The new piece, Kummer #50 is filled with accidentals. It’s also in D-minor, which means I have to remember my earlier technique about opening my hand and going from B-flat (I) to G. I’m going to try to blog my learning of this piece in more detail than I have with other pieces because I found that reading over the more detailed blog entries from last year was more helpful to me than the philosophically minded process entries.

My first step was to take some of the slurs that occur towards the end of the passage and try to get those, since they have fewer accidentals.

I also looked through the first two measures and tried to nail the rhythm. I’m still not sure why there is 6/4 time, and not some other version of x/4 time. I was told that the human mind can grasp the concepts of 2,3,4 and even 5 with only glancing, but at 6 or above we have to switch to a different part of our brain to count. So, this rhythm for me doesn’t seem to have a strong pulse since there is too much between the accented beats.

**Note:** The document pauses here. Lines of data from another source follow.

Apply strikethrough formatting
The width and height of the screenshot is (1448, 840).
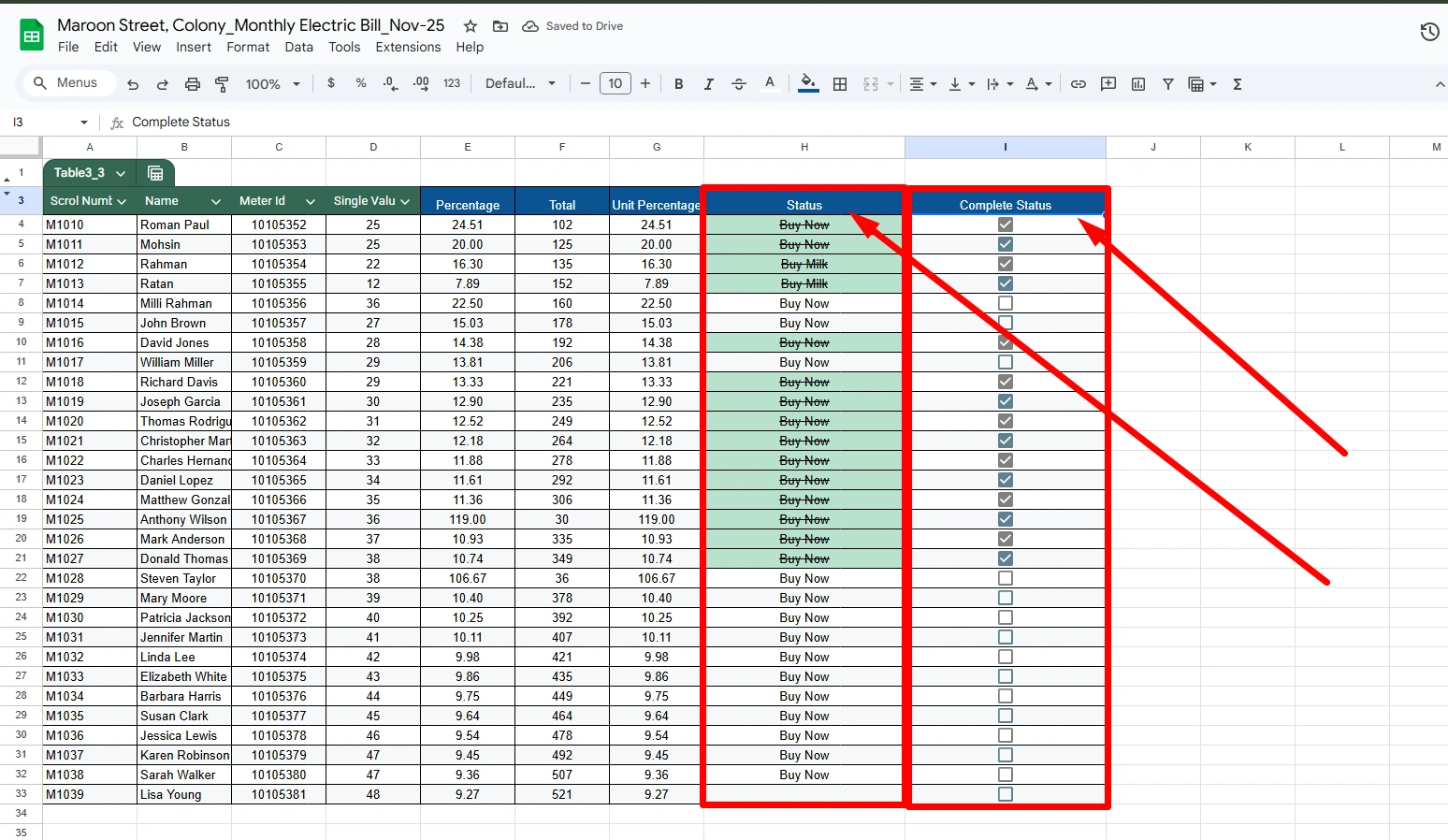click(739, 83)
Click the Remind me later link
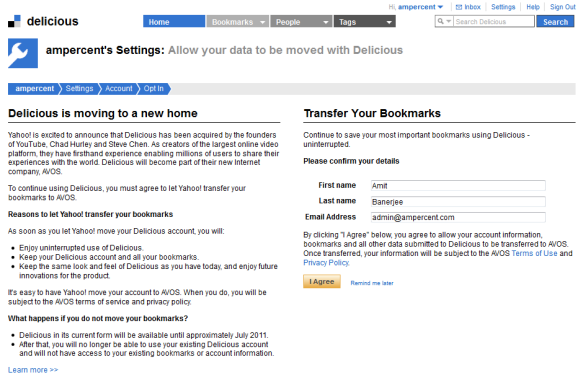Image resolution: width=580 pixels, height=378 pixels. [x=372, y=283]
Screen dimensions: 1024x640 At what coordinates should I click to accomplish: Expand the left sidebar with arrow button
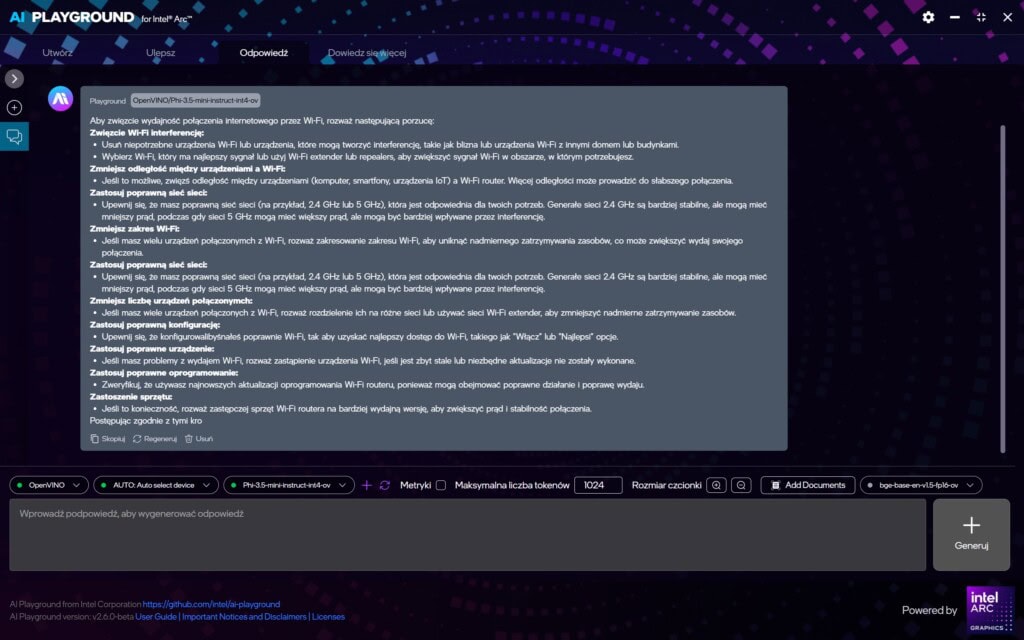coord(14,78)
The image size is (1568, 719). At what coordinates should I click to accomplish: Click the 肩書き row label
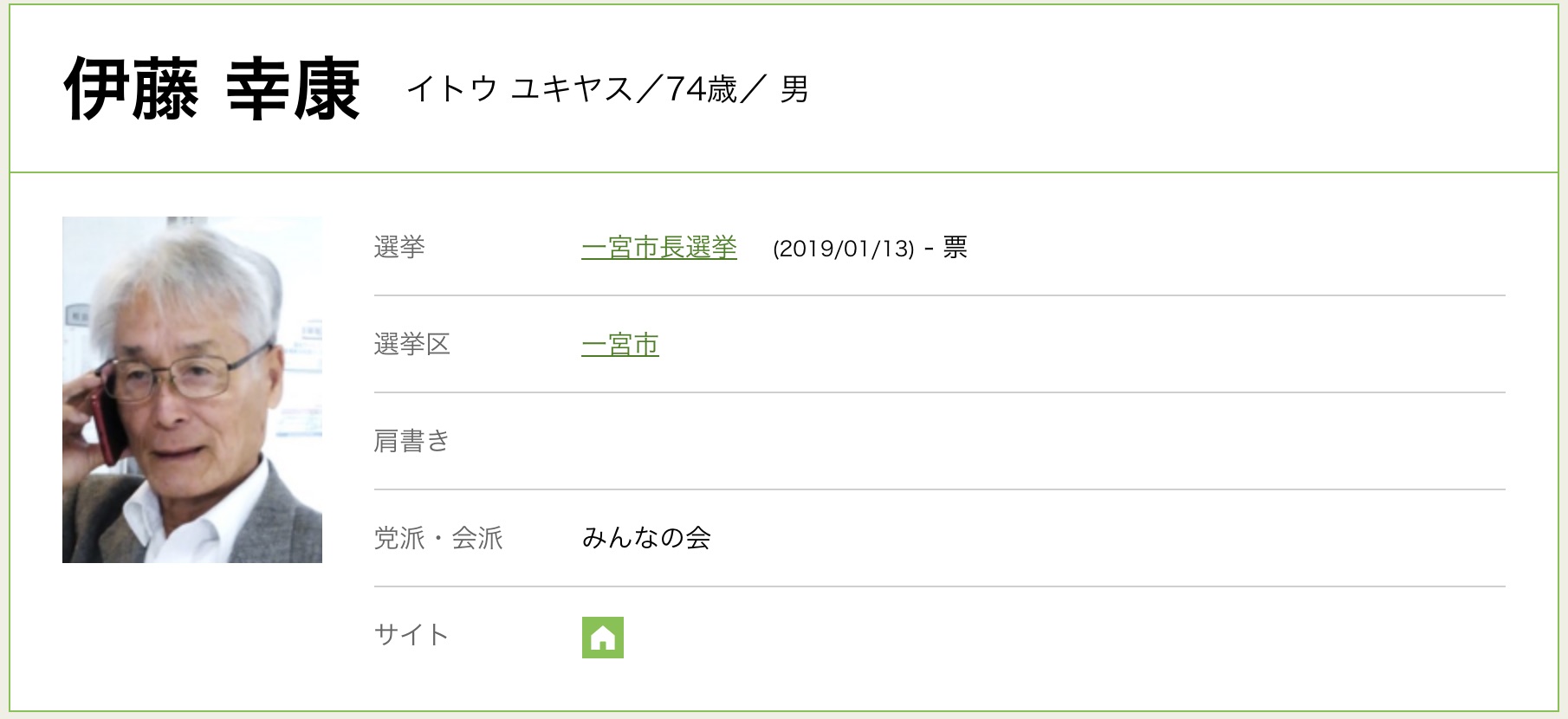click(411, 442)
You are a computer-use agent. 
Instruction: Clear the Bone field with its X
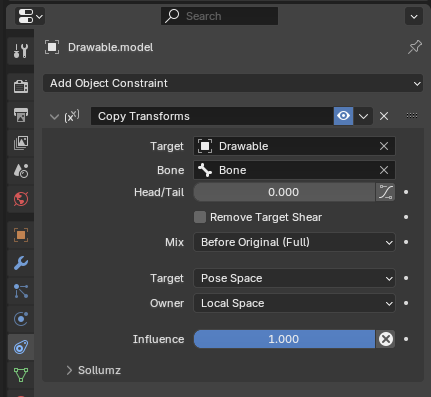[384, 170]
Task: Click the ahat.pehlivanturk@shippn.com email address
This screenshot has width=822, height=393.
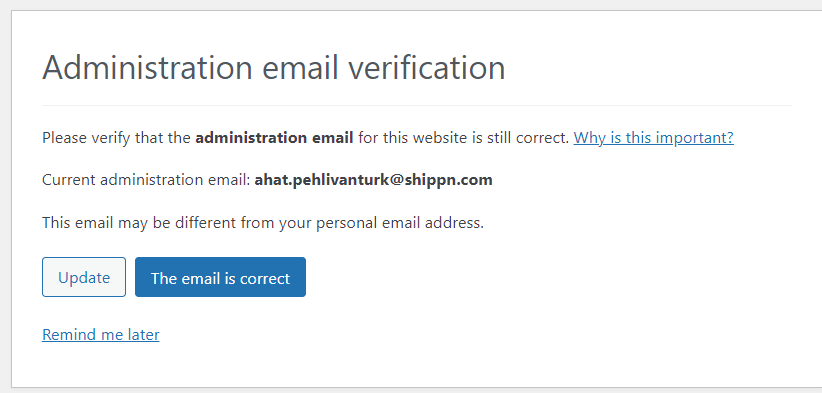Action: 373,180
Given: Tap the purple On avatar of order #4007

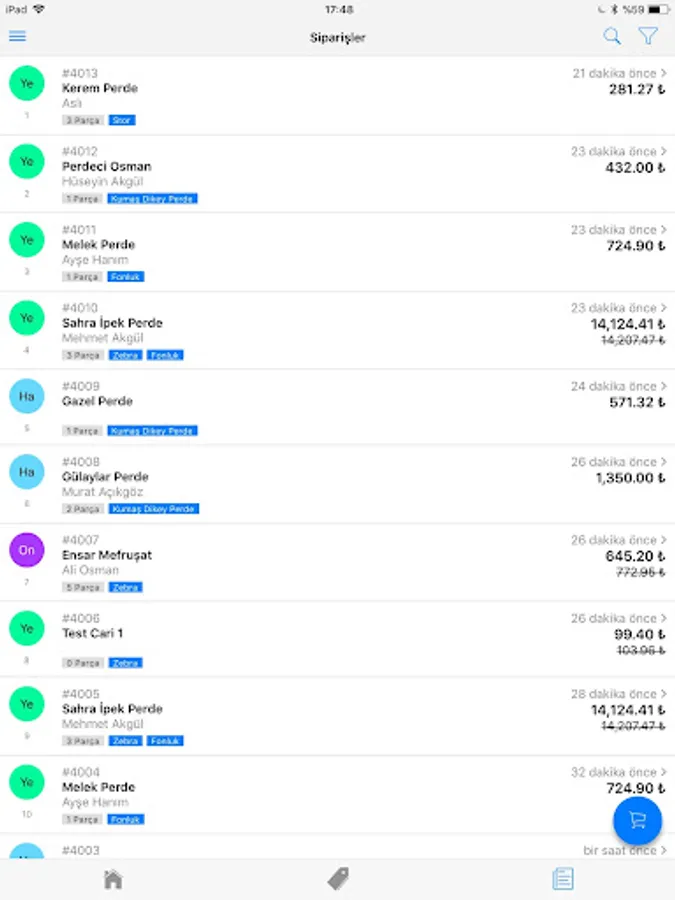Looking at the screenshot, I should click(x=26, y=550).
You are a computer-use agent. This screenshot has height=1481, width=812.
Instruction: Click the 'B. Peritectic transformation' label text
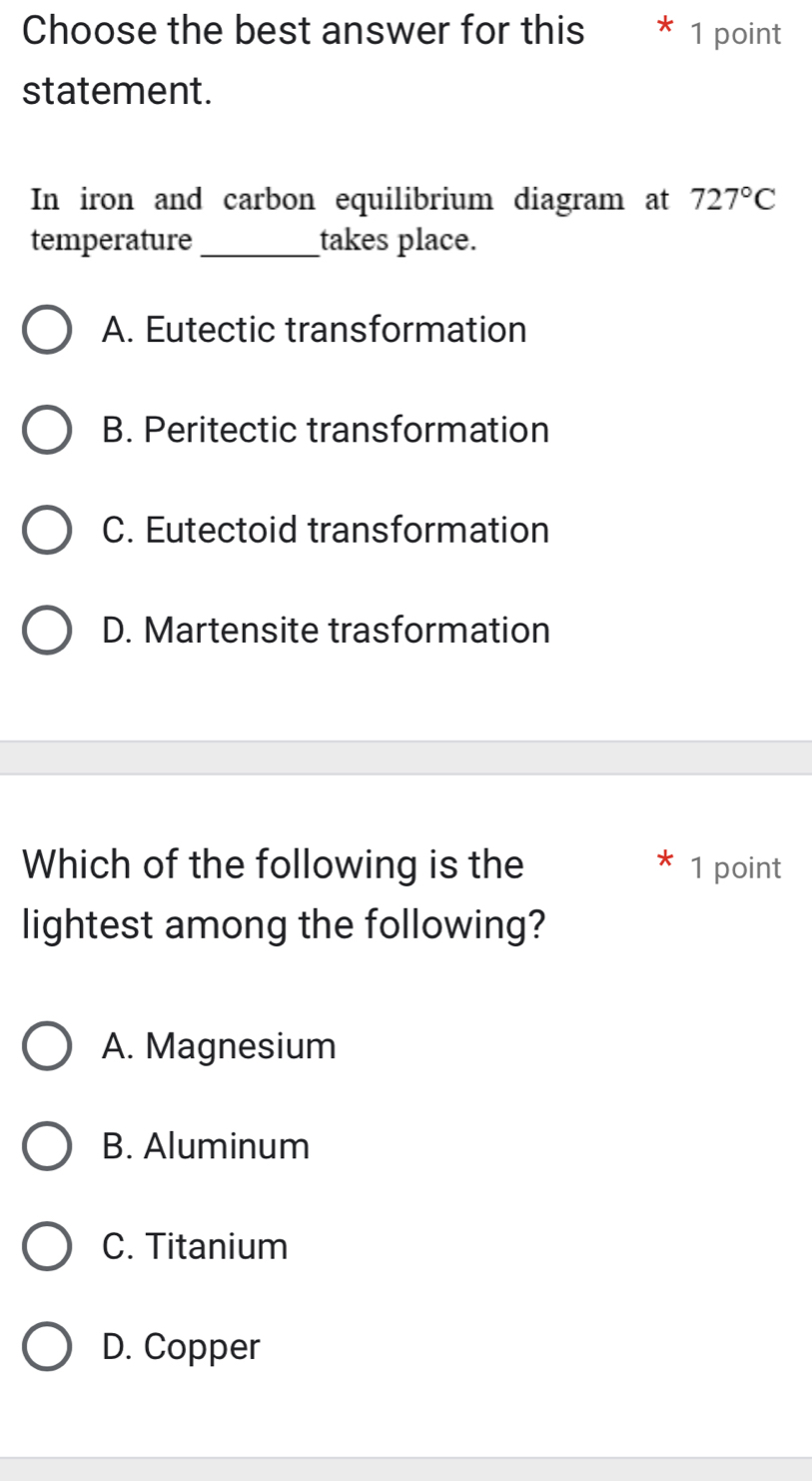(326, 431)
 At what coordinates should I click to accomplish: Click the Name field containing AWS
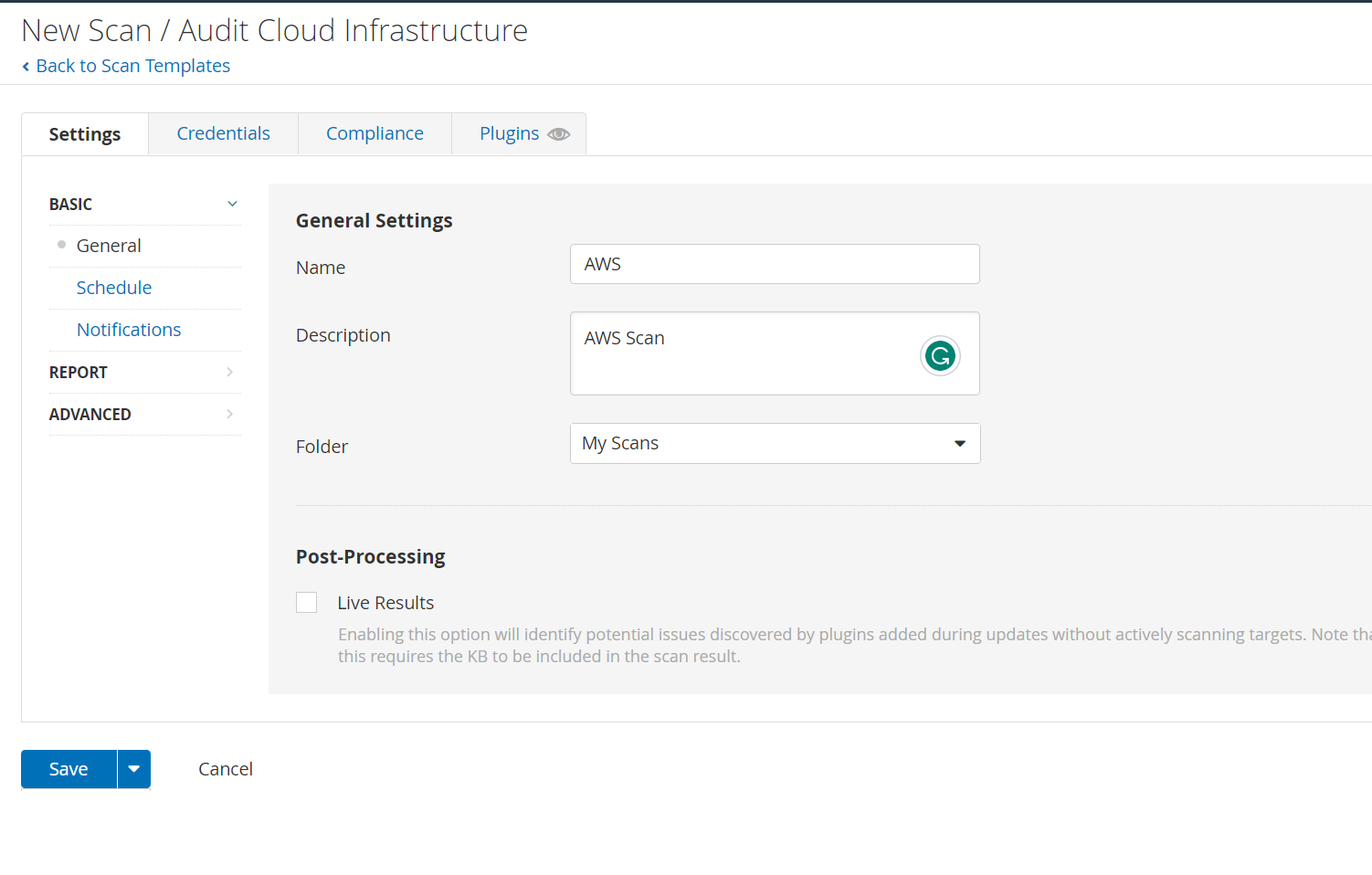(775, 264)
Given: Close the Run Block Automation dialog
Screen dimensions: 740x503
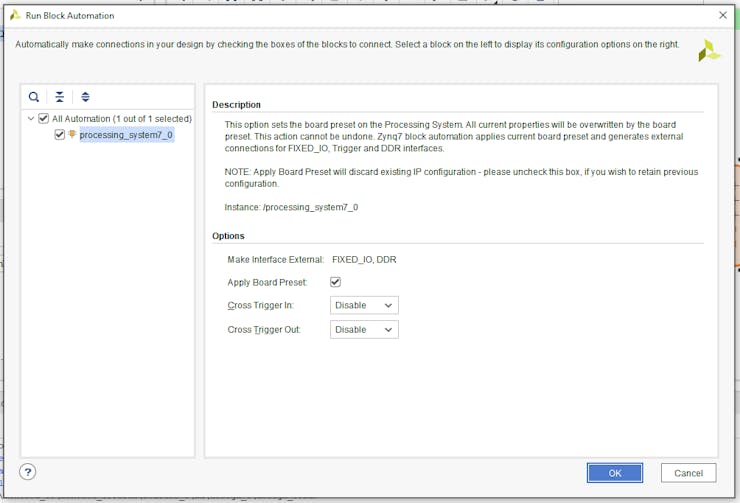Looking at the screenshot, I should tap(723, 16).
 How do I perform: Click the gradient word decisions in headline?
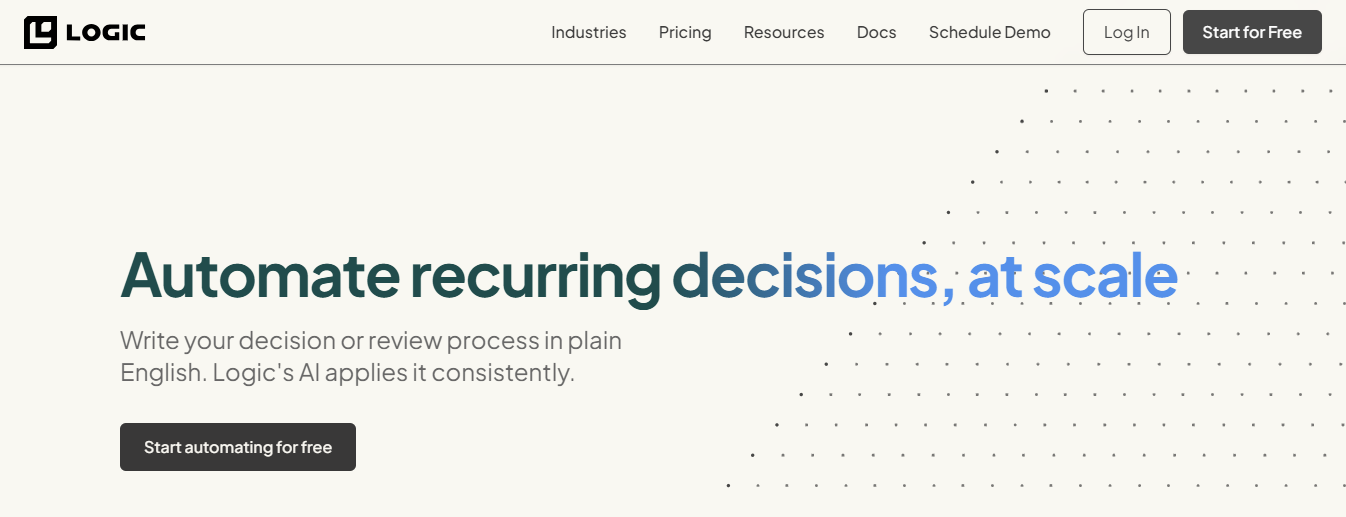[x=805, y=274]
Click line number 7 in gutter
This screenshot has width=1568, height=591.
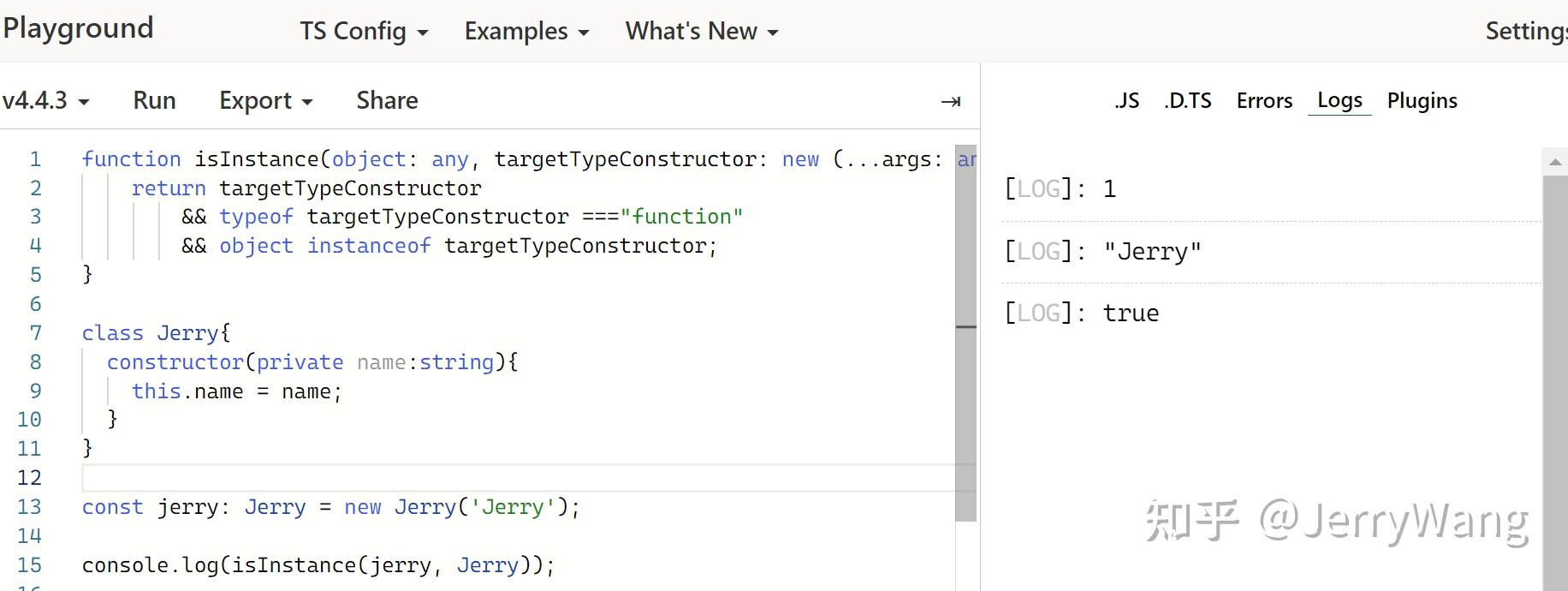[x=35, y=333]
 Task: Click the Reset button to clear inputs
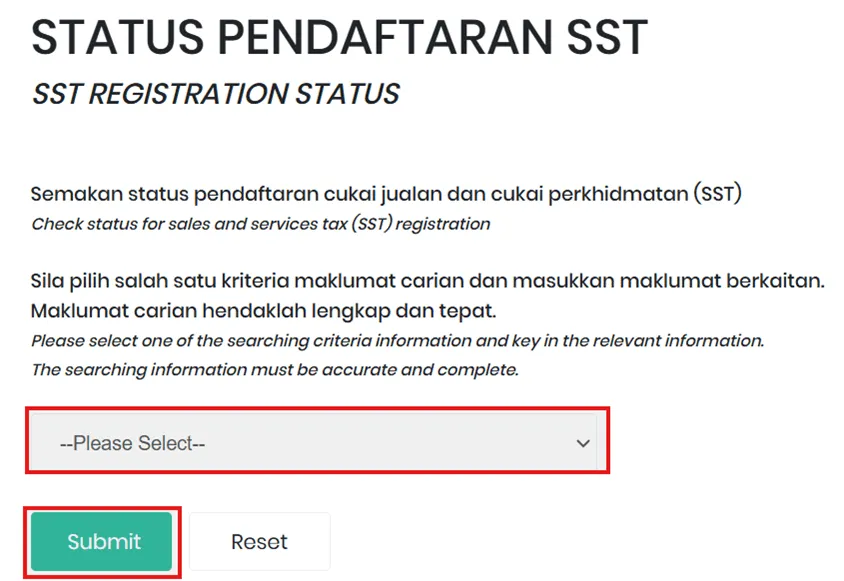(x=259, y=541)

Experience will likely prove me wrong, but part of the this blog is to write down my impressions as they happen and then enjoy how wrong I am when I re-read this a few years later.

Also, the Boccherini Minuet is starting to feel better. The first two lines are starting to sound more fun. The focus this week is going to be on that third line. Dan also suggested that I set the metronome at one click per bar and just fly. Ignore tone and intonation completely and just go for it with my right hand.

Which brings to mind the Tom Petty Song

I’m learning to fly, around the clouds,
But what goes up must come down

I’m learning to fly, but I ain’t got wings
Coming down is the hardest thing

If “coming down” means getting my bow ready and not landing with a thunk, then this analogy works very nicely.

Also, I’m going down to see Dan play in his newly formed Brooks-Delaney Duo at Calliope Music in Ardmore, PA. If any of you are reading this and can get over there, it will likely be a great show. I like to brag on my teacher a bit, and I get no compensation direct or otherwise for doing so.